At first, she denied the conversation but later admitted to talking about a religious topic with her co-worker, police said. She is being held at the Metro Jail on a $50,000 bond and is scheduled to appear in court at 9 a.m. Wednesday.

David Raybin, a prominent Nashville defense attorney, said police acted correctly in the case, but he questioned the charge, which is listed as a class A felony on the affidavit against Abdullahi.

“If you commit a consummated crime, it’s a class A felony, but if it’s an attempt, it’s one click down; it would be a class B felony punishable by eight to 12 years in prison if convicted,” Raybin said, adding that the police had probable cause to arrest Abdullahi because of the possible threat. But, Raybin said, to constitute an attempt, a person has to do something beyond making statements.

“In an attempted bank robbery, people buy guns and plan the crime,” he said. “For an attempt, you have to have an action. In this particular case, it is a really close question as to whether it constitutes an attempt. I think we have some species of assault here. She said she ’should’ do something, not that she ‘would’ do something. If she had said ‘would,’ then you would be much closer to having a terroristic threat.”
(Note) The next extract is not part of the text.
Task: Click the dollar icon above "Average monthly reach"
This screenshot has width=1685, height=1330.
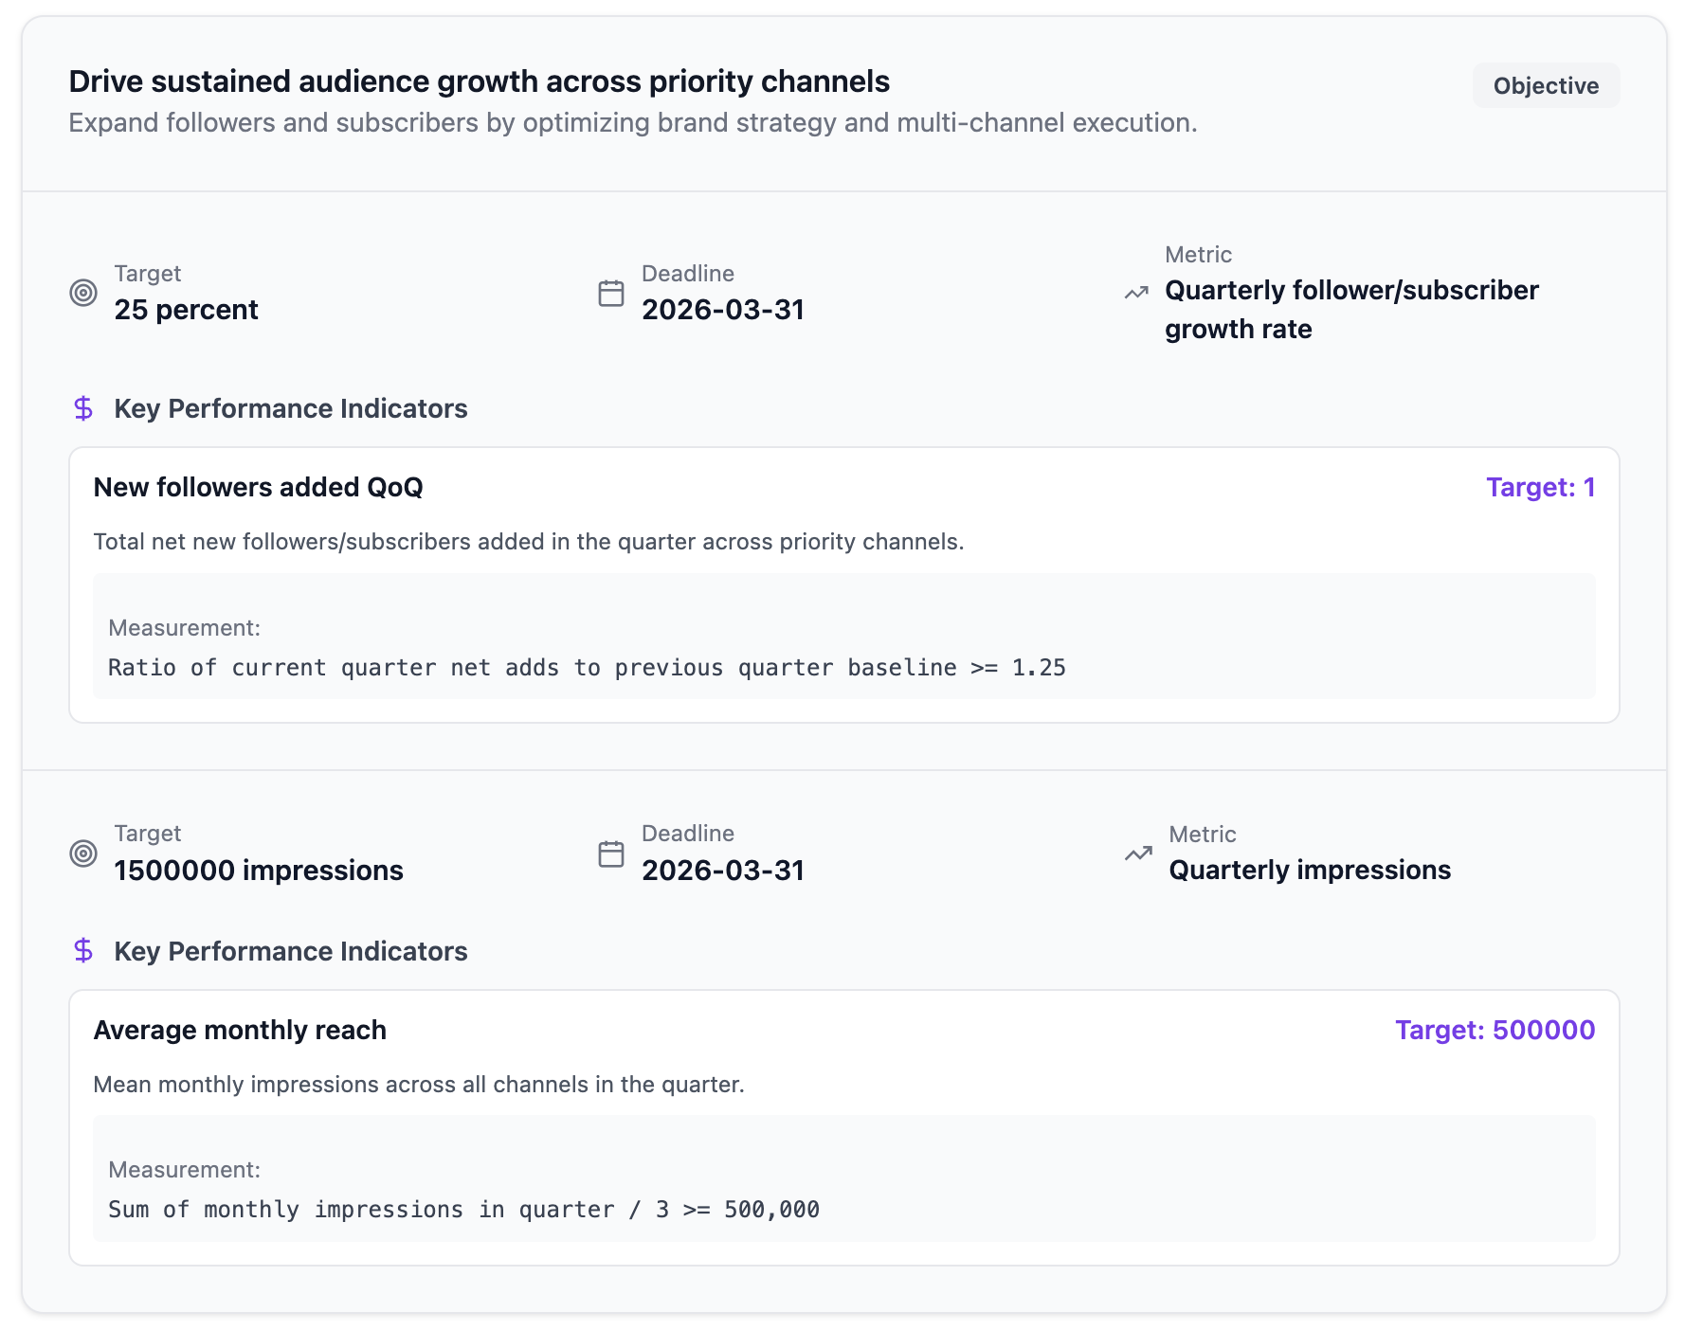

Under Tennessee code, assault by intimidation, which Raybin says he believes to be the correct charge for Abdullahi, is a class A misdemeanor.

“The intent to use a weapon could run it up to a felony, but that would be a stretch,” he said.

Shock over arrest
Still, news of the arrest was enough to send shock waves through Nashville’s Muslim community.

“We are very saddened to hear this, that one of our people acted this way,” said Amir Arain, spokesman for the Islamic Center of Nashville. “Islam condemns violence of all forms and condones peaceful coexistence and love for our neighbors..”

Capt. Paul S. Trickey, who commands the Metro Police Specialized Investigations Division, agreed.

“It is important that everyone understand this is a prosecution of one individual and is absolutely not reflective of Nashville’s Muslim community,” he said. “We believe the allegations as presented to us, and the company’s desire to prosecute, warranted today’s arrest action. At the same time, no other arrests are anticipated.”